EXERCISE DIRECTIONS :: Nothing may be left out, so copy every entry exactly.

---------------

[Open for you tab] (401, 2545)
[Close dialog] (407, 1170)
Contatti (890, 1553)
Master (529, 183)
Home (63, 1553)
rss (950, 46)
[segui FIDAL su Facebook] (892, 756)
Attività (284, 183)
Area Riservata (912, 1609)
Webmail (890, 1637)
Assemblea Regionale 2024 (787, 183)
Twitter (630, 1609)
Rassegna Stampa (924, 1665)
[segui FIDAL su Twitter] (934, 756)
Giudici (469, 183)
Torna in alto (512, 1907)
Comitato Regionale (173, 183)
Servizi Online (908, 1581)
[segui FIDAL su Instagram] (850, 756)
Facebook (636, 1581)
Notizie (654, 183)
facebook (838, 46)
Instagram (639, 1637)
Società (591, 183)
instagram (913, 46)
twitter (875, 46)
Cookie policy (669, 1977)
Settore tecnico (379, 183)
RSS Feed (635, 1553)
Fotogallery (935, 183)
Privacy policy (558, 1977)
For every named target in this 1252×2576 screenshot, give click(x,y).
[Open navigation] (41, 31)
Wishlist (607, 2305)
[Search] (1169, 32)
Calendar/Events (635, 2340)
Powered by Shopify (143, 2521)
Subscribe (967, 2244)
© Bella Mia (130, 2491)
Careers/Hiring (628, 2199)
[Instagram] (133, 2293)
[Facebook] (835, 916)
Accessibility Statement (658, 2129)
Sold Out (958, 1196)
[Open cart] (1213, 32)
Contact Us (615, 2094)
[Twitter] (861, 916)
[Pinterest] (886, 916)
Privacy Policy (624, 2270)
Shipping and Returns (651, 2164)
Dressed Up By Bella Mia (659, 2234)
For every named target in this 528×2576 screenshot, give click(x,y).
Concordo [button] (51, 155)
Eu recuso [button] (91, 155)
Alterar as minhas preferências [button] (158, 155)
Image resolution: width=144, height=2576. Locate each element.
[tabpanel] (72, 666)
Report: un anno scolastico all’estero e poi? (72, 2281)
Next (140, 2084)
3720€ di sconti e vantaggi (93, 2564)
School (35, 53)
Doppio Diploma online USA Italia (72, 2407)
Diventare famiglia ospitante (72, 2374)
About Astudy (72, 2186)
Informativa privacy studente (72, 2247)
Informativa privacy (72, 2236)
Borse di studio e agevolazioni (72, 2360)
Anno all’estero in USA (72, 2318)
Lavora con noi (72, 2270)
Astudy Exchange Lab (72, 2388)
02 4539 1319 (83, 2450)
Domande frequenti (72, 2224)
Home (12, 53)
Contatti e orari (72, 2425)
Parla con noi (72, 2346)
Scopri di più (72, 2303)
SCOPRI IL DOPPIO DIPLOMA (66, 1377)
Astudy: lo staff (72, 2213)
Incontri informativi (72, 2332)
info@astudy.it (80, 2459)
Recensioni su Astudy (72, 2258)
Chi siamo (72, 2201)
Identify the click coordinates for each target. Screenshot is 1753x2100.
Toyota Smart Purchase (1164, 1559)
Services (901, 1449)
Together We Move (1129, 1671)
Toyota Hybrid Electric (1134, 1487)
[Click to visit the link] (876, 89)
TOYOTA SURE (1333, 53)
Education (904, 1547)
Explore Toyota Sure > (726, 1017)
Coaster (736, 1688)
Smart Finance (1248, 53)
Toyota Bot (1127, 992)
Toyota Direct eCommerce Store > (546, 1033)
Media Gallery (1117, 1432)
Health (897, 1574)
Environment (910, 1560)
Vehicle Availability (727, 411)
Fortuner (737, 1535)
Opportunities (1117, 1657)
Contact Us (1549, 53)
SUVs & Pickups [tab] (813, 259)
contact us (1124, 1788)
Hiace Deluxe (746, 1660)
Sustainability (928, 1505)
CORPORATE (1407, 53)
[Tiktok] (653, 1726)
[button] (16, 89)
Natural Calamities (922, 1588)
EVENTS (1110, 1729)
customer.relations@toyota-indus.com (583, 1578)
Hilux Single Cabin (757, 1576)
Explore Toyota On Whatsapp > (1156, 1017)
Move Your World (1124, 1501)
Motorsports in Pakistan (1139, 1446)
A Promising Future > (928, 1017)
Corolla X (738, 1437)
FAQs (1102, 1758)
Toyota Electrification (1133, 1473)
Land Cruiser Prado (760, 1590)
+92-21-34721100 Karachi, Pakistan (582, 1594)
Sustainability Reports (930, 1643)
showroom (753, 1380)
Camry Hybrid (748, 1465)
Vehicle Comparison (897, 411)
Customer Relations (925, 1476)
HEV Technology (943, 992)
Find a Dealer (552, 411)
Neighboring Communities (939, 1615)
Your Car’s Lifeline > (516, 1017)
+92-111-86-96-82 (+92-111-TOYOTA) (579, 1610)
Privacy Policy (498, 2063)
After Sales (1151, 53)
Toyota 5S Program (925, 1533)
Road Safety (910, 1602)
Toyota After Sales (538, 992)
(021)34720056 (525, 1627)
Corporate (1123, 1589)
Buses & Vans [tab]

---------------

RESPONSE BELOW ::
[Open for you tab] (401, 2545)
[Close dialog] (407, 1170)
Contatti (890, 1553)
Master (529, 183)
Home (63, 1553)
rss (950, 46)
[segui FIDAL su Facebook] (892, 756)
Attività (284, 183)
Area Riservata (912, 1609)
Webmail (890, 1637)
Assemblea Regionale 2024 (787, 183)
Twitter (630, 1609)
Rassegna Stampa (924, 1665)
[segui FIDAL su Twitter] (934, 756)
Giudici (469, 183)
Torna in alto (512, 1907)
Comitato Regionale (173, 183)
Servizi Online (908, 1581)
[segui FIDAL su Instagram] (850, 756)
Facebook (636, 1581)
Notizie (654, 183)
facebook (838, 46)
Instagram (639, 1637)
Società (591, 183)
instagram (913, 46)
twitter (875, 46)
Cookie policy (669, 1977)
Settore tecnico (379, 183)
RSS Feed (635, 1553)
Fotogallery (935, 183)
Privacy policy (558, 1977)
For every named target in this 1252×2576 screenshot, give click(x,y).
[Open navigation] (41, 31)
Wishlist (607, 2305)
[Search] (1169, 32)
Calendar/Events (635, 2340)
Powered by Shopify (143, 2521)
Subscribe (967, 2244)
© Bella Mia (130, 2491)
Careers/Hiring (628, 2199)
[Instagram] (133, 2293)
[Facebook] (835, 916)
Accessibility Statement (658, 2129)
Sold Out (958, 1196)
[Open cart] (1213, 32)
Contact Us (615, 2094)
[Twitter] (861, 916)
[Pinterest] (886, 916)
Privacy Policy (624, 2270)
Shipping and Returns (651, 2164)
Dressed Up By Bella Mia (659, 2234)
For every named target in this 528×2576 screenshot, give click(x,y).
Concordo [button] (51, 155)
Eu recuso [button] (91, 155)
Alterar as minhas preferências [button] (158, 155)
Image resolution: width=144, height=2576. Locate each element.
[tabpanel] (72, 666)
Report: un anno scolastico all’estero e poi? (72, 2281)
Next (140, 2084)
3720€ di sconti e vantaggi (93, 2564)
School (35, 53)
Doppio Diploma online USA Italia (72, 2407)
Diventare famiglia ospitante (72, 2374)
About Astudy (72, 2186)
Informativa privacy studente (72, 2247)
Informativa privacy (72, 2236)
Borse di studio e agevolazioni (72, 2360)
Anno all’estero in USA (72, 2318)
Lavora con noi (72, 2270)
Astudy Exchange Lab (72, 2388)
02 4539 1319 (83, 2450)
Domande frequenti (72, 2224)
Home (12, 53)
Contatti e orari (72, 2425)
Parla con noi (72, 2346)
Scopri di più (72, 2303)
SCOPRI IL DOPPIO DIPLOMA (66, 1377)
Astudy: lo staff (72, 2213)
Incontri informativi (72, 2332)
info@astudy.it (80, 2459)
Recensioni su Astudy (72, 2258)
Chi siamo (72, 2201)
Identify the click coordinates for each target. Screenshot is 1753x2100.
Toyota Smart Purchase (1164, 1559)
Services (901, 1449)
Together We Move (1129, 1671)
Toyota Hybrid Electric (1134, 1487)
[Click to visit the link] (876, 89)
TOYOTA SURE (1333, 53)
Education (904, 1547)
Explore Toyota Sure > (726, 1017)
Coaster (736, 1688)
Smart Finance (1248, 53)
Toyota Bot (1127, 992)
Toyota Direct eCommerce Store > (546, 1033)
Media Gallery (1117, 1432)
Health (897, 1574)
Environment (910, 1560)
Vehicle Availability (727, 411)
Fortuner (737, 1535)
Opportunities (1117, 1657)
Contact Us (1549, 53)
SUVs & Pickups [tab] (813, 259)
contact us (1124, 1788)
Hiace Deluxe (746, 1660)
Sustainability (928, 1505)
CORPORATE (1407, 53)
[Tiktok] (653, 1726)
[button] (16, 89)
Natural Calamities (922, 1588)
EVENTS (1110, 1729)
customer.relations@toyota-indus.com (583, 1578)
Hilux Single Cabin (757, 1576)
Explore Toyota On Whatsapp > (1156, 1017)
Move Your World (1124, 1501)
Motorsports in Pakistan (1139, 1446)
A Promising Future > (928, 1017)
Corolla X (738, 1437)
FAQs (1102, 1758)
Toyota Electrification (1133, 1473)
Land Cruiser Prado (760, 1590)
+92-21-34721100 Karachi, Pakistan (582, 1594)
Sustainability Reports (930, 1643)
showroom (753, 1380)
Camry Hybrid (748, 1465)
Vehicle Comparison (897, 411)
Customer Relations (925, 1476)
HEV Technology (943, 992)
Find a Dealer (552, 411)
Neighboring Communities (939, 1615)
Your Car’s Lifeline > (516, 1017)
+92-111-86-96-82 (+92-111-TOYOTA) (579, 1610)
Privacy Policy (498, 2063)
After Sales (1151, 53)
Toyota 5S Program (925, 1533)
Road Safety (910, 1602)
Toyota After Sales (538, 992)
(021)34720056 (525, 1627)
Corporate (1123, 1589)
Buses & Vans [tab]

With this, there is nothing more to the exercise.